You can't have a shadow without a light, despite how it might feel sometimes. In order for there to be darkness you notice, there must be a place where we can see the light shining. We might be barred from getting there, and it might feel like a trick spawned by a demon, but it has to exist. To put it another way, as I did in a song I wrote; "Even a dying filament can reveal how dark it's been."
Beth Blade is leaning into the duality with her band's newest album, which is sequenced as two short episodes that swing on either side of the pendulum. "Vintage Rebel" uses its six songs as a throwback to the old days of rock and roll, the days before we really had an understanding of what is happening to our mental health. Those are the songs about being out with friends, having a few drinks, and enjoying the sound of a good band. It's a necessary part of life to find little moments of joy, and to balance out the moments that eat us alive, but in all honesty it doesn't make for as compelling a set of songs.
The "Vintage Rebel" songs try to be uplifting and fun, but that era of classic rock is one I never experienced in real time, and it's one I never went back and learned to love either. Songs that pull from the sound of classic Aerosmith and Kiss, often written about drinking and revelry, aren't going to have much appeal to me.
I'm much more interested in the "Trauma Bond" portion of the record, as much of the last year has felt like emotional trauma to me. Music is a healer, but more in the sense of giving me the emotional context to process my own thoughts than in getting me to lift a beer. Frankly, I've never had one, and I'm not going to start now.
The sound turns darker as the subject matter does, which is a more fitting palate for Beth's voice. She sounds more natural belting out songs about pain than she does about drinking, although the production of this record doesn't put her voice to the forefront the way I would like. A trauma bond is a human connection, and that is harder to do musically without the vocal up front and center for us to latch onto.
"When will I see myself as more than broken," she sings, working through the emotional damage of a controlling relationship. This is when Beth is at her best, showing us her truth as an act of bravery. She isn't covering her past in metaphors the way I would, but rather using honesty as a superpower to beat back the demons that never seem to fully die off. Being able to get through those episodes, and turn them into compelling rock music, is what connects us and gives us the collective strength to keep going on.
Beth deals with issues of self-image in "Dysmorphia", which bookends with "You Never Screamed" to show how common abuse is in this life. If we aren't suffering at the hands of others, we wind up doing it to ourselves. The idea of happiness is one of those things we might have created because it was necessary to believe in, even if there was no evidence it was real.
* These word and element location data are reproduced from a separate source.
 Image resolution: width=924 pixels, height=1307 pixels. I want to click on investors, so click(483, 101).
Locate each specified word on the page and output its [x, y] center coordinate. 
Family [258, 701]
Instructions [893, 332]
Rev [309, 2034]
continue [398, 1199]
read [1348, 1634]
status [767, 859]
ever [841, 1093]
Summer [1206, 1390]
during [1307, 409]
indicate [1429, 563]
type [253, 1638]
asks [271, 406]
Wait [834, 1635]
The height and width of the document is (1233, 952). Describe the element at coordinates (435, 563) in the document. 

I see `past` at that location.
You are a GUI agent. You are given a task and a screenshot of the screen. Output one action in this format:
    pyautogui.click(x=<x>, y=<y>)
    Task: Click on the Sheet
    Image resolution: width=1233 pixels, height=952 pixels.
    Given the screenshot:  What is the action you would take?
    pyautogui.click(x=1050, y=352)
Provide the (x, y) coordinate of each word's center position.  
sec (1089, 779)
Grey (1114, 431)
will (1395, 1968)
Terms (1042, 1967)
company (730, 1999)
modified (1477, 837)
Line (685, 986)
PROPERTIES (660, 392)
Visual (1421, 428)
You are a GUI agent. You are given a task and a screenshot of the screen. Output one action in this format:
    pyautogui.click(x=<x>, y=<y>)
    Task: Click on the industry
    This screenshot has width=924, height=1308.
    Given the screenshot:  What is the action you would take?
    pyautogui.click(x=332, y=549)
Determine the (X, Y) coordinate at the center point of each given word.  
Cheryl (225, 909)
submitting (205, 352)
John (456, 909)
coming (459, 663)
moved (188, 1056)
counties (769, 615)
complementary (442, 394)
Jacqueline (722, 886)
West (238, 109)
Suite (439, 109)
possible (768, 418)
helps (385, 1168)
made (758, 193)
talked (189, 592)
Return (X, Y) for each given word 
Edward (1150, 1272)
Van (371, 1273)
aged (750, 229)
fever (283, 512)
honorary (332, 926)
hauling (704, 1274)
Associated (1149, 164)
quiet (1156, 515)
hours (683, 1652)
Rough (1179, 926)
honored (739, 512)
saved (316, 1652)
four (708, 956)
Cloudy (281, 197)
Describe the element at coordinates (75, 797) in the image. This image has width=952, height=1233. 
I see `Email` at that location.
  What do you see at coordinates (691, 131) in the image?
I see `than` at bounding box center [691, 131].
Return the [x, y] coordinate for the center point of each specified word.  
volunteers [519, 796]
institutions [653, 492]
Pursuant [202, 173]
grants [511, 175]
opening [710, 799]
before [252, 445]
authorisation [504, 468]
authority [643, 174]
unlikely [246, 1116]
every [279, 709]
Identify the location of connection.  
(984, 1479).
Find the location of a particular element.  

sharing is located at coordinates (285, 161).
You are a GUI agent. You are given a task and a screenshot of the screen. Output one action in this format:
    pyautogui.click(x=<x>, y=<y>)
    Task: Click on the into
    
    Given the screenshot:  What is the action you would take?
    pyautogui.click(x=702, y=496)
We have come up with far more ways to torture ourselves and others than we ever did ways to make life easier and better. Life can feel like a zero-sum game, one played by zeroes, which amounts to a whole lot of nothing.
Beth wonders if she has perhaps found the light at the end of the tunnel by the end of the record, but it comes in the form of an eclipse, which is a spotlight cast behind a curtain. We might think there is something better waiting for us, but we don't know until we lift the veil. That is always the danger lurking in the back of our minds.
All of this leaves the record with an odd feeling. I don't know if the conceit doesn't work, or if it just doesn't work for me because half of it is out of my character. What I can say is that the "Trauma Bond" half is compelling, and thought-provoking, and stands up with the music Beth and her band have made in the past.
This is her therapy, and that it helps her find her way is all that really matters.